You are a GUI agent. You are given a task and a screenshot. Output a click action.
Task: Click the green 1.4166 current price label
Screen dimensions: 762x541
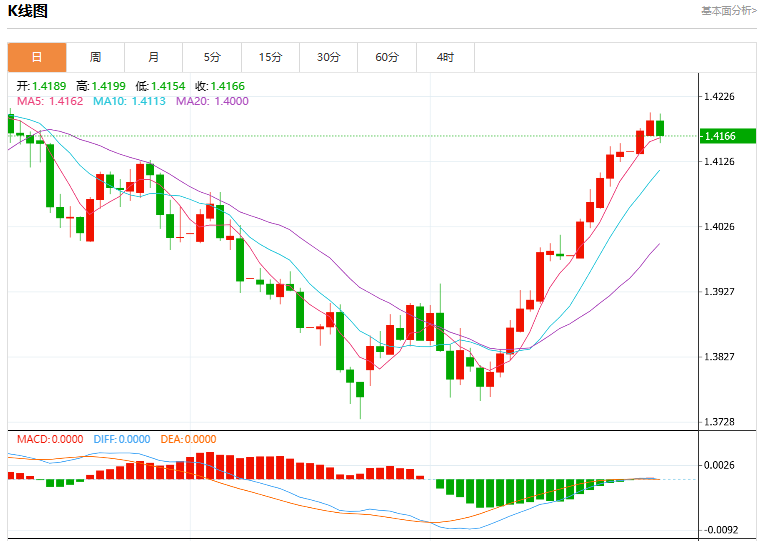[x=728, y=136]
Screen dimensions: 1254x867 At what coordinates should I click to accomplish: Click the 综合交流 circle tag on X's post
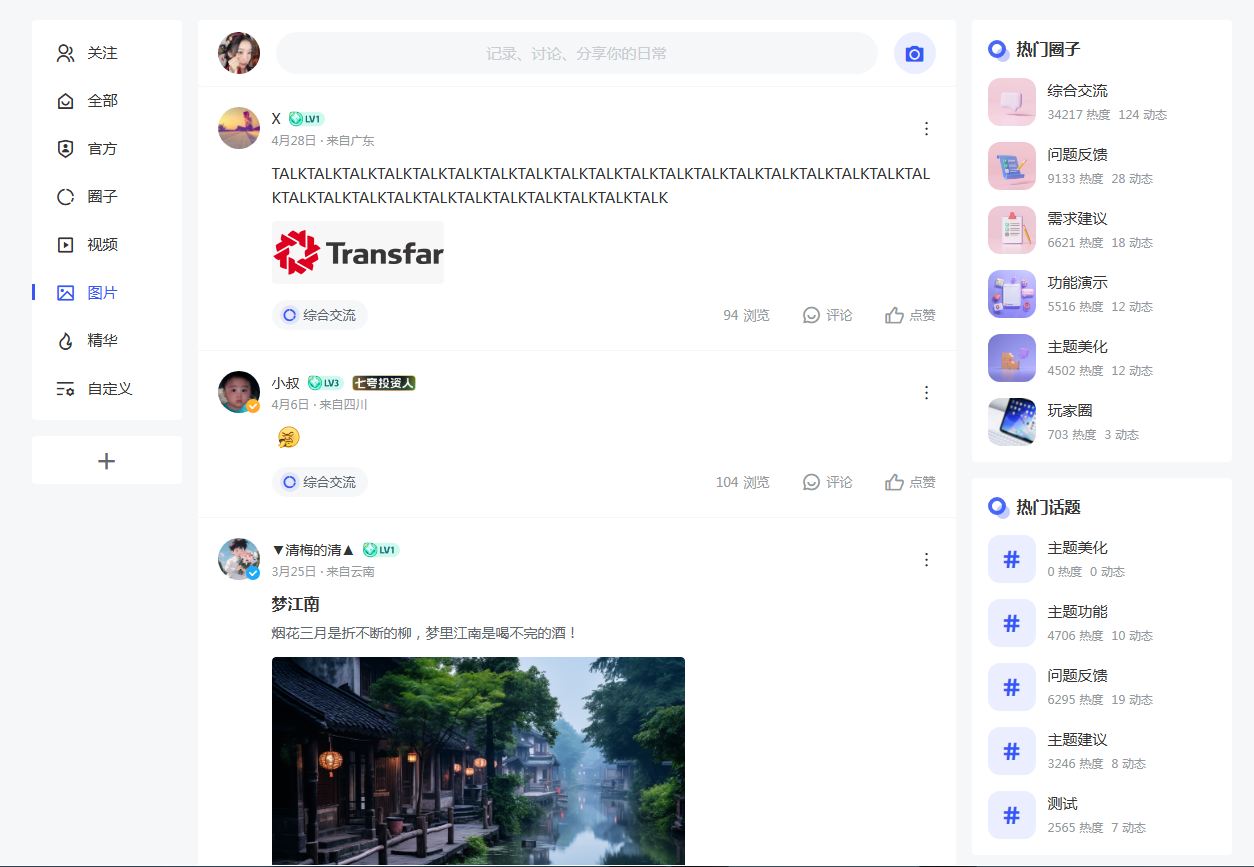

What the exercise asks — Return only the lines from the line containing "Task: Click the" through the last line of the records above, both ends included, exactly as written, leaving pictures out.

Expected answer —
Task: Click the green 1.4166 current price label
Screen dimensions: 762x541
[x=728, y=136]
Screen dimensions: 1254x867 At what coordinates should I click to accomplish: Click the 综合交流 circle tag on X's post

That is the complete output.